Außerdem sind neue Straftatbestände hinzugekommen, etwa das sogenannte Cyber-Flashing, das Versenden unaufgeforderter sexueller Bilder im Internet, oder die Verbreitung von „Deepfake“-Pornografie.
Im nächsten Schritt steht im Vordergrund, Minderjährige vor bestimmten Inhalten zu schützen. Betroffen davon ist auch Material, das nicht illegal ist, aber für junge Menschen als ungeeignet oder gefährlich gilt.
Die Aufsichtsbehörde Ofcom kann von sozialen Medien, Suchmaschinen oder Messaging-Diensten schon heute verlangen, anstößiges Material unverzüglich zu entfernen. Wer darauf nicht reagiert, muss mit Geldbußen von bis zu zehn Prozent des weltweiten Umsatzes oder 18 Millionen Pfund (20,9 Millionen Euro) rechnen, je nachdem, welcher Betrag höher ist. In extremen Fällen kann die Aufsicht beantragen, Internetseiten in Großbritannien zu sperren.

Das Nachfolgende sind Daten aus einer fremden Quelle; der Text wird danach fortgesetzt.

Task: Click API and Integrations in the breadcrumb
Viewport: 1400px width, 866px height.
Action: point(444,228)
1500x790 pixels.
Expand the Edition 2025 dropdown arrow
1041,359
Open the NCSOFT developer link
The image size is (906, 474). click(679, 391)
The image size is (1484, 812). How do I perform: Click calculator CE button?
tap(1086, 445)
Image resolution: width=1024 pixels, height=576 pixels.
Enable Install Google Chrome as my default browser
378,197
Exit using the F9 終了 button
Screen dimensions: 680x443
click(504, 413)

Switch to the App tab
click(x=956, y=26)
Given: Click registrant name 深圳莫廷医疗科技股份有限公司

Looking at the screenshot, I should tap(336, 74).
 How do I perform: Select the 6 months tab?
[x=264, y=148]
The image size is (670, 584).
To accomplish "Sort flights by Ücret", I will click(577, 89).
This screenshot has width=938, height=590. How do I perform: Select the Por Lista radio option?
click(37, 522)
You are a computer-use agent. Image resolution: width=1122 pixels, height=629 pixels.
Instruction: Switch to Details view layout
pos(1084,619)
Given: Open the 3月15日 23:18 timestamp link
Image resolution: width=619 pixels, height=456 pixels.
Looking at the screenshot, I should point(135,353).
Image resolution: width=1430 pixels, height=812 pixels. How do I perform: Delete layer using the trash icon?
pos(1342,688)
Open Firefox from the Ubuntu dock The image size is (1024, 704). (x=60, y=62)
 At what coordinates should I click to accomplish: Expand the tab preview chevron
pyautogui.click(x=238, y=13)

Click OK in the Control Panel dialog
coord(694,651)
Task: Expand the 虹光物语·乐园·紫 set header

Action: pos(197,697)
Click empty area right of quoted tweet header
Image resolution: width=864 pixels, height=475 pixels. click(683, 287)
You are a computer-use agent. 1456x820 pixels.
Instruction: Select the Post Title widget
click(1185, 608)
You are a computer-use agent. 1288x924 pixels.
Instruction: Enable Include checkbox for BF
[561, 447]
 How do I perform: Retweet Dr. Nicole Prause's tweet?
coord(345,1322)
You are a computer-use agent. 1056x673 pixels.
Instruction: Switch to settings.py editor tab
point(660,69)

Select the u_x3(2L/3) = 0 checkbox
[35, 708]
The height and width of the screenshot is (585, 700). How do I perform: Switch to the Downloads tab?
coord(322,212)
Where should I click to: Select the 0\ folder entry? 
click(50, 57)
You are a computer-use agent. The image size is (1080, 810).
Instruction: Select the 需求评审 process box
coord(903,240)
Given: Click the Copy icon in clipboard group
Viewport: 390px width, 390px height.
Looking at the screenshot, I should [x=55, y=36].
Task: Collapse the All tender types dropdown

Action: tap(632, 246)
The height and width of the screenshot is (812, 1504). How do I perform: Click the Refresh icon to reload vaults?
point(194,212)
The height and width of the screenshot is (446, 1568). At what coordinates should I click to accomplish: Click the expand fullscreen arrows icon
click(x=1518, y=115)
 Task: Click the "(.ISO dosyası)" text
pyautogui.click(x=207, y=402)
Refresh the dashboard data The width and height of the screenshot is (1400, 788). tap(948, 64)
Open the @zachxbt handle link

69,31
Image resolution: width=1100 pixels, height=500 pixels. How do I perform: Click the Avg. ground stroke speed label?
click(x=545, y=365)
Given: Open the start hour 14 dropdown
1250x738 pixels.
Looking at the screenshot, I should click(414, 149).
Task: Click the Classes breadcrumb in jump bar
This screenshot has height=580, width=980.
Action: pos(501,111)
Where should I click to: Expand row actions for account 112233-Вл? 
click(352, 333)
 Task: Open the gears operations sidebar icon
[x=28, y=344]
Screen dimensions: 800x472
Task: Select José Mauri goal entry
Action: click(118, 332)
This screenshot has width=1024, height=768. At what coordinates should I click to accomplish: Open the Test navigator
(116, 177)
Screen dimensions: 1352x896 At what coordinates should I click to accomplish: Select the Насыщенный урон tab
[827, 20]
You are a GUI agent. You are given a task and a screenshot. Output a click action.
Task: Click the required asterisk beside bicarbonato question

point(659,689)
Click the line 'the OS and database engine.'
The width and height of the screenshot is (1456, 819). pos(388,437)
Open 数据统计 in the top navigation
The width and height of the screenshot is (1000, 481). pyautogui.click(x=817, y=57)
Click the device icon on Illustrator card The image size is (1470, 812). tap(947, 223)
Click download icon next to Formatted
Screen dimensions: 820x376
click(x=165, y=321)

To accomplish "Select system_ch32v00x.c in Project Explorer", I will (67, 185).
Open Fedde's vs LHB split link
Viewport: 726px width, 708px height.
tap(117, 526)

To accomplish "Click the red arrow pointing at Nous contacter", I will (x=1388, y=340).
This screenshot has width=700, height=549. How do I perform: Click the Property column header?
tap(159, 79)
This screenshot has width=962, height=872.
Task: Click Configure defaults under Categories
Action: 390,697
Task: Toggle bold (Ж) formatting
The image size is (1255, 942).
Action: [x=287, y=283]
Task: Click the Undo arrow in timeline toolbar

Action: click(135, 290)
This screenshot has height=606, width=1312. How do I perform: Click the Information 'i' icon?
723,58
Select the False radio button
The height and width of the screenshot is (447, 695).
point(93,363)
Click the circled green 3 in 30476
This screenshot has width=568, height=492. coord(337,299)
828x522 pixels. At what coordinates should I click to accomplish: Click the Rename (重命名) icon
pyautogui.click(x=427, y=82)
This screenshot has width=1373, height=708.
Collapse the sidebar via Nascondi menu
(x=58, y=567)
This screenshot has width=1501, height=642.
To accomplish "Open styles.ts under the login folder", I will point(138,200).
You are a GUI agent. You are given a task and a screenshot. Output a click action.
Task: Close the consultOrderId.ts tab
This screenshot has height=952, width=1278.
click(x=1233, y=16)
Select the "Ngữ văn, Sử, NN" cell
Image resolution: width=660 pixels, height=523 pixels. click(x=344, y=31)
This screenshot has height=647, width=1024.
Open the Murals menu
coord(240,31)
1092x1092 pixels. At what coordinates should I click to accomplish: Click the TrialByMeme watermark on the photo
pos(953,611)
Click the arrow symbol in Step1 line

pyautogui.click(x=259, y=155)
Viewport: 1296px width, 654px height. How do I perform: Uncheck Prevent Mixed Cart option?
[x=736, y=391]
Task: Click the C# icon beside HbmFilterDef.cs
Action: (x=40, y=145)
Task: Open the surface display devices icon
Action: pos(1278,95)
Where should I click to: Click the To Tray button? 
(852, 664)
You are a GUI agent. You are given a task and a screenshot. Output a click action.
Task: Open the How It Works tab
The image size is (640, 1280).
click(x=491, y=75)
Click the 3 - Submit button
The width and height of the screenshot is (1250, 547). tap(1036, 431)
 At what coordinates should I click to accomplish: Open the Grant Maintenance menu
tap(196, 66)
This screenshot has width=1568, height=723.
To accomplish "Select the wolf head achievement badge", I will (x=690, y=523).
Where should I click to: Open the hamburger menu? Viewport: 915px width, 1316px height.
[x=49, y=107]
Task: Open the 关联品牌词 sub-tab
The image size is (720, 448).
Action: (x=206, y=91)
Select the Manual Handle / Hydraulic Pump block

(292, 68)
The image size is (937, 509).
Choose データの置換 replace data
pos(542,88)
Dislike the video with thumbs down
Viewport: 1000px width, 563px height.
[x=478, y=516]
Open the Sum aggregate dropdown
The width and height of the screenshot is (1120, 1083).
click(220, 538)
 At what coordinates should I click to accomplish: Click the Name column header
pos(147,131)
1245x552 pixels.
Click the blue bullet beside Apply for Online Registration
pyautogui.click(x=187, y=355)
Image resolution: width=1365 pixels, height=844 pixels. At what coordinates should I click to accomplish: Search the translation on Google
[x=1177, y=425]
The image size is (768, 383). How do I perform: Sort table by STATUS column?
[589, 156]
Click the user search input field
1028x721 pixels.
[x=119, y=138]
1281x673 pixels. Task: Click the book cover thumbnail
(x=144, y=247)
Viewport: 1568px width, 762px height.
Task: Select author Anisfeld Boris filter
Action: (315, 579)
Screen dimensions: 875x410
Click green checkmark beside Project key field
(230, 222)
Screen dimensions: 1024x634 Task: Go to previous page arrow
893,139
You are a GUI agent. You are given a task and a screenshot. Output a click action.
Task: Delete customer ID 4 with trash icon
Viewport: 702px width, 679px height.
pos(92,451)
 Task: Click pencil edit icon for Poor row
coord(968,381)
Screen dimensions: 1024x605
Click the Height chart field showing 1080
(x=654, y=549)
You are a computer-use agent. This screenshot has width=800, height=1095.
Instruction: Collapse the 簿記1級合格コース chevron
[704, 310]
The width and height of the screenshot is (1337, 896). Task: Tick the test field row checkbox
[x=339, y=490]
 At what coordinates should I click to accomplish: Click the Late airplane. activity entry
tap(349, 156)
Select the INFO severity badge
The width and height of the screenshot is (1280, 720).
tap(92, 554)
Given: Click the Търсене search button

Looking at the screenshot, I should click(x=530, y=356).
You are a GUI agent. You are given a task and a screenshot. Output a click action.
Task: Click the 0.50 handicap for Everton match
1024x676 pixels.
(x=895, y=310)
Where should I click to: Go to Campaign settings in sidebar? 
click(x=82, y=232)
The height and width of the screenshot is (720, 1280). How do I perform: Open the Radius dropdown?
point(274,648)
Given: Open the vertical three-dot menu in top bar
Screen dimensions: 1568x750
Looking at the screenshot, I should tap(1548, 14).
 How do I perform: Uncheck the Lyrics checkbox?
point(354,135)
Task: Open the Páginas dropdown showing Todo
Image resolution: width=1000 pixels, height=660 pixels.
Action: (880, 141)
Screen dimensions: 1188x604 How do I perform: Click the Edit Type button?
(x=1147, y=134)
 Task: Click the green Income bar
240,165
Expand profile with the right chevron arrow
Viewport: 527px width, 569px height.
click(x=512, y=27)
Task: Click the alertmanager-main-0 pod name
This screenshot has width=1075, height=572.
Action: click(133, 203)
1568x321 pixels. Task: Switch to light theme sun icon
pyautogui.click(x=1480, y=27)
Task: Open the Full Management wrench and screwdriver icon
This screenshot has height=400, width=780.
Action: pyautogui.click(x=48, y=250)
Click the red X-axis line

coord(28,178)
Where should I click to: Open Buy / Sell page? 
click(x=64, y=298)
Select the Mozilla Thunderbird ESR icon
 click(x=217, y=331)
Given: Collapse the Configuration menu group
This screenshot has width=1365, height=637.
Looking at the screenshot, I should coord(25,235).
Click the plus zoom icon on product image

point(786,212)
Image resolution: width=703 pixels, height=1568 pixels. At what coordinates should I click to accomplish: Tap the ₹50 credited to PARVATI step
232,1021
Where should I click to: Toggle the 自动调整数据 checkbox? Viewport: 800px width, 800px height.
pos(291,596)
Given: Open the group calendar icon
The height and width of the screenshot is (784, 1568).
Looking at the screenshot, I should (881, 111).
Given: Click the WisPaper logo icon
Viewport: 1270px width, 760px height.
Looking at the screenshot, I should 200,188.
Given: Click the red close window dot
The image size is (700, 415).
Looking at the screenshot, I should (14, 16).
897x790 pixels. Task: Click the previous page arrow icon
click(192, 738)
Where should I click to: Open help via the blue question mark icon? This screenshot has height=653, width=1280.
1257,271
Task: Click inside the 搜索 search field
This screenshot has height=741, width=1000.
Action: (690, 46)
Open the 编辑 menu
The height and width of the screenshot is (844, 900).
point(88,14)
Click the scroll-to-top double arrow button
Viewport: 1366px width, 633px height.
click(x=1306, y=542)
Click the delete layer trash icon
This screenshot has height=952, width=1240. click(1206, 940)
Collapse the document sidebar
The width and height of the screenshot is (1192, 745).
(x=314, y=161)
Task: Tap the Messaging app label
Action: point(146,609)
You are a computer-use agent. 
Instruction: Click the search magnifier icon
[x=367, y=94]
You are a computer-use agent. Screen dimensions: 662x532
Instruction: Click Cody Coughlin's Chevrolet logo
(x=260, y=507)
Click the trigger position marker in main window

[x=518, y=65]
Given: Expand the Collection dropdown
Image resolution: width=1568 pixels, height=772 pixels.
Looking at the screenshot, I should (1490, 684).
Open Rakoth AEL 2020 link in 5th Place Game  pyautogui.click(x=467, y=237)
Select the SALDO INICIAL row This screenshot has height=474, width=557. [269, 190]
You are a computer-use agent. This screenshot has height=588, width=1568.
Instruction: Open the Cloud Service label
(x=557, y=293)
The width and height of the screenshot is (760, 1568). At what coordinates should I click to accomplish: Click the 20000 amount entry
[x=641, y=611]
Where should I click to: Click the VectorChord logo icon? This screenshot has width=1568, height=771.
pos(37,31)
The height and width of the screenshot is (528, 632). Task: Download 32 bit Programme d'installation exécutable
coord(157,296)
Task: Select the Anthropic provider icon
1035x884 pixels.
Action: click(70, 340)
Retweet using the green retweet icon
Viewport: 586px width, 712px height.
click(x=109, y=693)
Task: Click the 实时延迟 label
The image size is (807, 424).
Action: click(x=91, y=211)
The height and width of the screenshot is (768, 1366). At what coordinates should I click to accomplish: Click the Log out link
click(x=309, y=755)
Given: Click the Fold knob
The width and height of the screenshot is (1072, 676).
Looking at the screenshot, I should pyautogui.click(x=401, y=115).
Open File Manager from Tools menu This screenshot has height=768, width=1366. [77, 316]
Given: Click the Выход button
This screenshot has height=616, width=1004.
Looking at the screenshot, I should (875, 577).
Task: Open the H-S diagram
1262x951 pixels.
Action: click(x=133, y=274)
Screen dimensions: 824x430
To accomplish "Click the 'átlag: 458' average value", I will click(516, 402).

Laut einer Untersuchung des Children’s Commissioner, der Behörde, die die Einhaltung von Kinderrechte überwacht, sind über die Hälfte der vom Team befragten 13-Jährigen auf sozialen Medien schon auf Hardcore-Pornografie und extrem frauenfeindliche Inhalte gestoßen. Onlinedienste, die Pornografie und Ähnliches anbieten, hätten viel zu lange ignoriert, dass Kinder auf ihre Angebote zugreifen, sagte Ofcom-Chefin Melanie Dawes. Die neuen Altersprüfungen sollen hier Abhilfe schaffen.
Trotzdem kommen die Vorschriften noch einmal auf den Prüfstand, sagte Starmer vor Ostern in einer Anhörung im Parlament. Gleiches gelte für die Steuer auf Digitaldienste, die seit 2020 gilt. Sie besteuert die Erlöse von Suchmaschinen, sozialen Netzwerken und Online-Marktplätzen im Land mit zwei Prozent. Rund 800 Millionen Pfund bringt das im Jahr ein.
Für Starmer ist eine Digitalsteuer nötig
„Es gibt Fragen, wie digitale Dienste angemessen besteuert werden sollten. Und auch Fragen dazu, wie Technologie mit Meinungsfreiheit in Einklang gebracht werden kann“, sagte Starmer. Für ihn sei aber klar, dass eine Form der Digitalsteuer nötig sei. Ebenso sei wichtig, dass Großbritannien ein Vorreiter bei der Meinungsfreiheit bleibe.
Die britische Regierung sei in einer heiklen Lage, sagte Alex Krasodomski, Programmdirektor Digital Society bei der Denkfabrik Chatham House. Jenseits des Atlantiks stoße die Digitalsteuer auf erheblichen Widerstand.
Als „Erpressung aus dem Ausland“ hat Trump das Zusammenspiel von Digitalsteuern und regulatorischen Vorgaben für US-Tech-Unternehmen bezeichnet. Im Inland sei die Abgabe dagegen beliebt. Ihre Abschaffung dürfte angesichts der jüngsten Streichungen bei Sozialleistungen besonders schwierig zu vermitteln sein.
„Großbritannien sollte sehr sorgfältig darüber nachdenken, wie viel Kontrolle das Land abzugeben bereit ist, um die Beziehungen zu den USA zu verbessern“, argumentierte Krasodomski. Die Regierung müsse einschätzen, inwieweit sie in der Lage ist, Technologien mitzugestalten und zu beeinflussen, auf denen große Teile der sozialen, wirtschaftlichen und politischen Grundlagen beruhen – aber auch, ob Zugeständnisse an die USA tatsächlich Vorteile bringen.
Claudia Wanner schreibt für WELT vor allem über die britische Wirtschaft.